You can be sure that holidaying with strangers gaming marriage problems is going to be no picnic and throw in the very young, unsupervised children and it’s a recipe for disaster.

Charley50 · 15/05/2019 07:11

Nightmare. I'd probably look up air Bnb's or villas nearby, and if it turns out to be as bad as you think, move on. However it might be ok, which is why I'd stay out at first. I wouldn't be babysitting their kids.
I'd be really pissed off with her too.

juneau · 15/05/2019 07:11

First thing would be to try and prevent this other couple from going. Tell you sister that you aren't prepared to share the house, your flights are booked and you really need a break without a bickering couple and their two small DC sharing your space. It doesn't matter if there is 'room' for you all, that's not the point. Your DSis said you could stay, she should have only allowed others to stay at the same time if she'd checked you were okay with that. I'd be utterly furious if my DSis did this to me.

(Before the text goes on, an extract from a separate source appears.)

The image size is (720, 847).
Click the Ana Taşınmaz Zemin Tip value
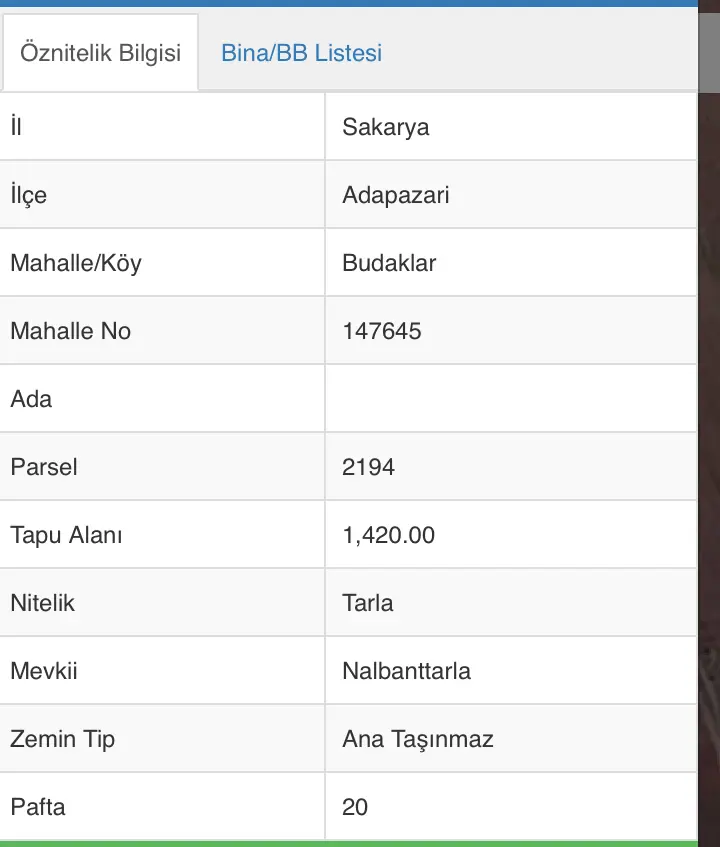[418, 739]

And if that isn't possible - if your DSis isn't prepared to put this other family off, is your place empty? Can you change your flights? Can you afford to lose the ones you've booked? I think I'd rather lose the cost of the airline tickets than have my holiday ruined.

fedup21 · 15/05/2019 07:12

What an odd thing for your sister to do! No matter how big the house is, you’ll spend all your time round the pool with them, so you’ll end up being on top of each other. Evenings will be with them, cooking with them. It’s a totally different holiday.

Where is the villa? I’d try to book something nearby. I would also tell your sister!!

sueelleker · 15/05/2019 07:13

You could suggest she pays for her friends to stay somewhere else? (Only joking)

BlackeyedGruesome · 15/05/2019 07:15

I will come and stay at your holiday home with ds... I will take his phone away guaranteed we will only need to be there half an hour to prove the point.

I may be a tad grumpy at being woken up by the wails of annoyance at the phone updating this morning

10000thusername · 15/05/2019 07:15

That is so rude of your sister! Even if they didn't have kids and had the happiest marriage I'd still be absolutely raging that my holiday was being interrupted for a week!

Awrite · 15/05/2019 07:17

You are definitely not the unreasonable ones here.

To echo others, try to book alternative accommodation so you don't lose your flight money.

Stop the reciprocal holiday house sharing.

There's no way I'd share with this family in these circumstances.

homeishere · 15/05/2019 07:18

Go but be as care free and feckless as them.

Go out for meals, drink by the pool, refuse to play lifeguard etc.

Come back late/when you want. Cool your own food noisily if you like (you’ll be cooking when their little ones are going down) and generally have a lovely time. Ignore them. Don’t chip in to food shopping/tell them your plans etc.